5 steps to running a successful beta community

Lessons learned from running RingTo, a service offered by Bandwidth that gives users the ability to virtualize their phone number
As a product owner in the consumer app space you are often challenged with sorting out truly exciting opportunities from “me too” features that your market alternatives might be winning users with. Sometimes you are faced with more mundane challenges like inconsistent behavior across mobile devices due to the infamous Android Fragmentation challenge.
When we launched the RingTo service, we quickly realized that we need a group of users to help us vette ideas and rapidly isolate issues with our app. We needed the group of largely anonymous people to be vocal in sharing opinions, represent the needs of our broader user base, and be willing to work with partially implemented features in exchange for getting early access.
If your service or app is addressing an issue worth solving, you generally won’t have issues with users telling you how to improve. Let’s assume you are solving for a worthwhile problem and getting users is not an issue. The challenge then is to create successful beta community.

1. Exclusivity
The allure for many users that sign up for beta programs is that they want to be an “insider” – access to the latest and greatest. Access to beta should NOT mean that users are an extended QA team. Your beta users will forgive unstable code on new features, but that doesn’t excuse you from maintaining your own regression testing. In addition to accessing the “latest” features / bug fixes, you should consider giving your beta users an increased level of attention / support over the general user base. In our case, the general users only got access to our first tier support. Beta users had the direct ear of the RingTo product owner (me). Depending on the relationship you want with your users, you may consider a closed vs. open beta. For long-term beta programs, a close beta group is likely better.
2. Frequency
You need to keep your audience engaged! Daily interaction is not necessary. As a rule of thumb, we worked hard to get out a new beta release at least once every two weeks. There were some periods when we would do daily updates. Bottom line, you can’t expect a vibrant audience if you are not giving users something to look forward to. Depending on the size of your group and nature of your service, you will find that individuals engage a different points. Some users are “always on”. Some only engage when you push out something new. Some only engage when something breaks.

3. Value
Users that are part of your beta community need to feel there is sufficient value being delivered in exchange for a potentially unstable product. Conversely, you as the service provider need to get value of the beta program! In our case, we had our beta group do three things for us. First, and least exciting, was to validate bugs on specific OS/devices that were not available in our lab. Second, and the reason most people stayed, was the early introduction of features that were at least 45 days out from full production release. Our beta community really excelled in telling us what was great and what needed improvement with our new features. The third area we used our beta community for was for UX validation. Rather than go to our broader user base or try to run a real-time experiment in the app, we would create a lightweight mock
up of a new UI/UX idea and have people give us opinions before our developers wrote a single line of code.
4. Cultivation
As part of the closed beta, we got to control who came in.

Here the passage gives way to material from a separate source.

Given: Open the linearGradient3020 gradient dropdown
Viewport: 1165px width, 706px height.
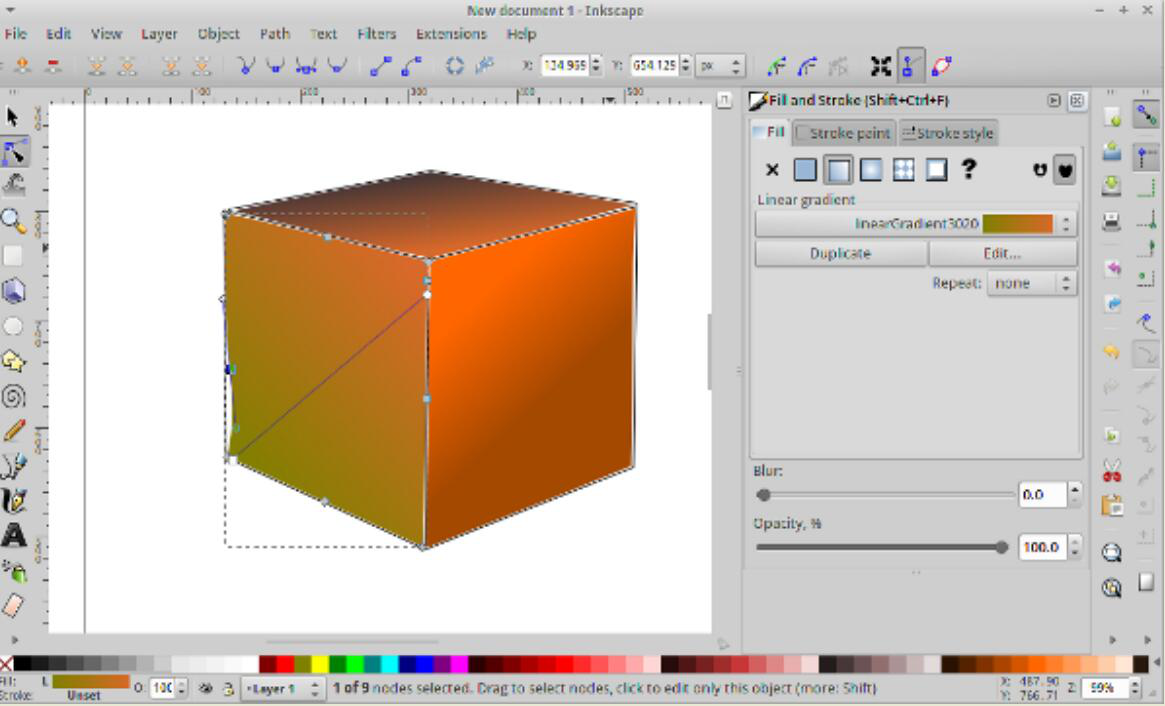Looking at the screenshot, I should [x=1066, y=225].
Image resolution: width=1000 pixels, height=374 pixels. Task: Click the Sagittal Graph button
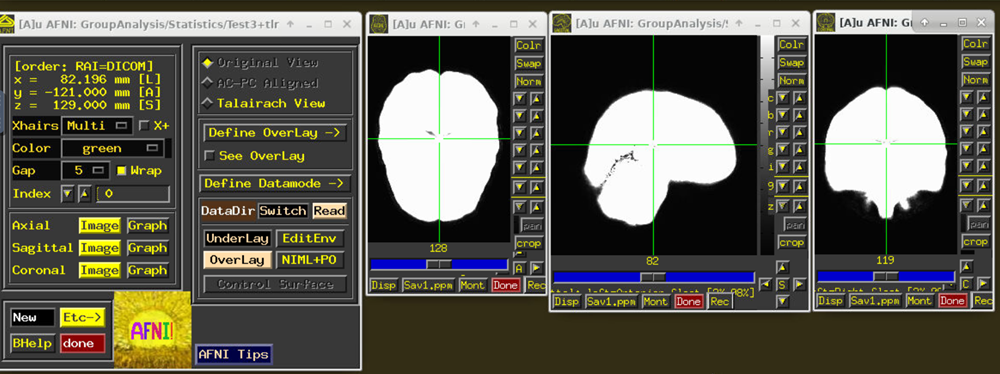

The reality was that nearly everyone who asked for access was granted. While getting the right people in is critical, it is equally important to keep the wrong people OUT of your beta. We sought to keep the beta community vibrant through regular updates and encouraging civil discourse. There were a few instances where users had to be removed from the beta program, mainly because the users thought beta access equated to getting priority support that could otherwise been addressed by reading the online documentation.

5. Transparency
Be open and honest. You don’t have to reveal how your business operates or the fact that your engineers are all on vacation this week. What is important is that you communicate at a level that builds a deeper level of trust. Openly tell your users that you don’t know the answer (yet). Maybe your engineers still don’t know how to fix that vexing crash issue yet. Did you roll out a beta that broke a critical feature for half your users? Own up to it with a personal message. Not a massaged message for the masses. This: “Sorry beta peeps. We screwed up on this one. Let’s roll back to the previous release while our team has chance to figure out how we got this so wrong” Not “Dear users, at [app name] we strive for excellence. We didn’t meet your expectations with the latest release, blah blah blah”. The point is that if it sounds like corporate speak, users don’t think you are giving the whole story.
In our case we split our beta community across two social platforms. Android users were directed to use Google Plus, because Google made us do for distributing beta builds via Google Play. IOS users were managed through TestFlight (now owned by Apple) and a dedicated community on the RingTo support site. Between the two, we found the use of a private G+ community for managing the Android Betas extremely effective. IOS users could only send direct feedback to the developers. Android beta users could post comments to the entire group, making it easier for the entire community to jump in on the same activity. In the end, both groups gave us valuable feedback, but the G+ community for our Android beta was far more fun to interact with.
As you grow your beta group, treat them like your trusted advisors. Both you and your users will find the experience incredibly valuable. Good luck out there to all you entrepreneurs! There is a tough road to getting your app noticed. Getting your beta users is one of many steps on your road to success.